Nel gran discutere che si fa sul raider Ricucci e sulla corsa all’acquisto del Corriere della Sera vien fuori che per la democrazia italiana un giornale è come una fabbrica di biscotti o di lamette da barba, cioè come un’organizzazione produttiva di cose, di oggetti che non ha una sua funzione politica, un suo ruolo culturale e sociale. Vien fuori che si riconoscono ai padroni, ai proprietari, diritti assolutamente prevalenti su coloro che i giornali li fanno, li scrivono, e sulla loro storia, che non può essere capovolta da un passaggio di proprietà.
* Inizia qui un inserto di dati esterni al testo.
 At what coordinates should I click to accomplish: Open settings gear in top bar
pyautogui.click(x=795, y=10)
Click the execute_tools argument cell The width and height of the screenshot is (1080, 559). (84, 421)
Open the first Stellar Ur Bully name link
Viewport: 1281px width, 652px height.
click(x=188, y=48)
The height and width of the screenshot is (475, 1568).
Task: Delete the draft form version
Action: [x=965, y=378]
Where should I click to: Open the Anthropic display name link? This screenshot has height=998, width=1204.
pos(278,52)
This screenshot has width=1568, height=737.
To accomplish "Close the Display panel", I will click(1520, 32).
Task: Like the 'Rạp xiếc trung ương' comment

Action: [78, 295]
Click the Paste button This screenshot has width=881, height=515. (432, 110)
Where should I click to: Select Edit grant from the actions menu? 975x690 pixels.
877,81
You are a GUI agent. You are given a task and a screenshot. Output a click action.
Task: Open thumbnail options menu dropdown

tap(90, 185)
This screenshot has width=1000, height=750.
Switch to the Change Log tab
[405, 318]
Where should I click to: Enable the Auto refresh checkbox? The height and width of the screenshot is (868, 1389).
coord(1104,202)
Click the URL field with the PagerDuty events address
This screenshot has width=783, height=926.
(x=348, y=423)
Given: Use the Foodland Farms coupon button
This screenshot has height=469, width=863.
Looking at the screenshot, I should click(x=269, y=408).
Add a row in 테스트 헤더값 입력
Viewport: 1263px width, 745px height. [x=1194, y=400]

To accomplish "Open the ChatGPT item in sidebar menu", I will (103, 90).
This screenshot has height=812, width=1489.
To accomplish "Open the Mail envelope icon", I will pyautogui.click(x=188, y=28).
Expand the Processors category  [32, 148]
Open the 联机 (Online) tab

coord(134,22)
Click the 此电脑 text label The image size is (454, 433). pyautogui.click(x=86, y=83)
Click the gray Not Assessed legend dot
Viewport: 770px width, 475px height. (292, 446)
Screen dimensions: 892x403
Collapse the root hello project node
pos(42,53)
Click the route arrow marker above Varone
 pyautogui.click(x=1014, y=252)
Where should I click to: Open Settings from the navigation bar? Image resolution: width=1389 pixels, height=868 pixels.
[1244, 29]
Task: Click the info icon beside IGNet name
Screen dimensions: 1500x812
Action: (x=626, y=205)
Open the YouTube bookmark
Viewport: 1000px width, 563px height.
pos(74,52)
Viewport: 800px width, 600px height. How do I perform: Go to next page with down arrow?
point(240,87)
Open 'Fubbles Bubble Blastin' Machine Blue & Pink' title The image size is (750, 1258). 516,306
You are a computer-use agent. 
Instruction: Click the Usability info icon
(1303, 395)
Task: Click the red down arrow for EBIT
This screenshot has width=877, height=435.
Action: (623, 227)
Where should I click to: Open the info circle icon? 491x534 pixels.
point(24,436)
La riduzione di tutto al capitale, alla proprietà, è una prepotenza che la democrazia ha accettato senza nessuna possibile difesa.
Mi è capitato nel corso della carriera di giornalista di subire alcune di queste violenze totali e brutali. Ero al Giorno, il quotidiano fondato da Enrico Mattei, di sinistra, anticolonialista, fiancheggiatore delle lotte sociali, antifascista. E da un giorno all’altro mi ritrovo nel Giorno doroteo di Girotti. Un nuovo padrone, un nuovo direttore e il suo consiglio autorevole di «tagliare le unghie», di smetterla con le critiche e le polemiche sgradite al nuovo proprietario. Come risposta alle proteste il solito richiamo alla sacra proprietà: il padrone ha il diritto di scegliere la linea politica e il direttore che gli piacciono.
È un diritto che I soldi rendono indiscutibile? È lecito che un giornale socialista per mezzo secolo e più diventi improvvisamente fascista senza cambiare la testata, usando per la nuova e diversa funzione politica anche la ricchezza culturale, di mestiere, di tradizione raccolta precedentemente? Nella democrazia borghese non si conosce altra via che l’assoluta prevalenza del capitale: il padrone è quello che possiede la maggioranza delle azioni e i suoi dipendenti da lui devono dipendere. Se gli va la nuova minestra, bene; se no, saltino dalla finestra.
Questa è la regola, ma è una regola barbara. Se un giornale scontenta i suoi lettori e i suoi clienti pubblicitari, se perde copie e aumenta il deficit, fallisca come le aziende che non reggono il mercato. Ma che un giornale ricco di copie, di pubblicità, di prestigio, sia costretto a passare di mano perché è comparso un avventuriero che, con i soldi non si sa bene di chi, fa incetta di azioni per imporre un acquisto, non sembra la soluzione più civile. Il capitalismo, padre della democrazia borghese, è questa cosa qui e non si è ancora trovato nulla di meglio. Ma forse questo moltiplicarsi di Opa, di stock options, di aumenti di capitale, di falsi in bilancio, questa illegalità di fatto non è più una democrazia accettabile.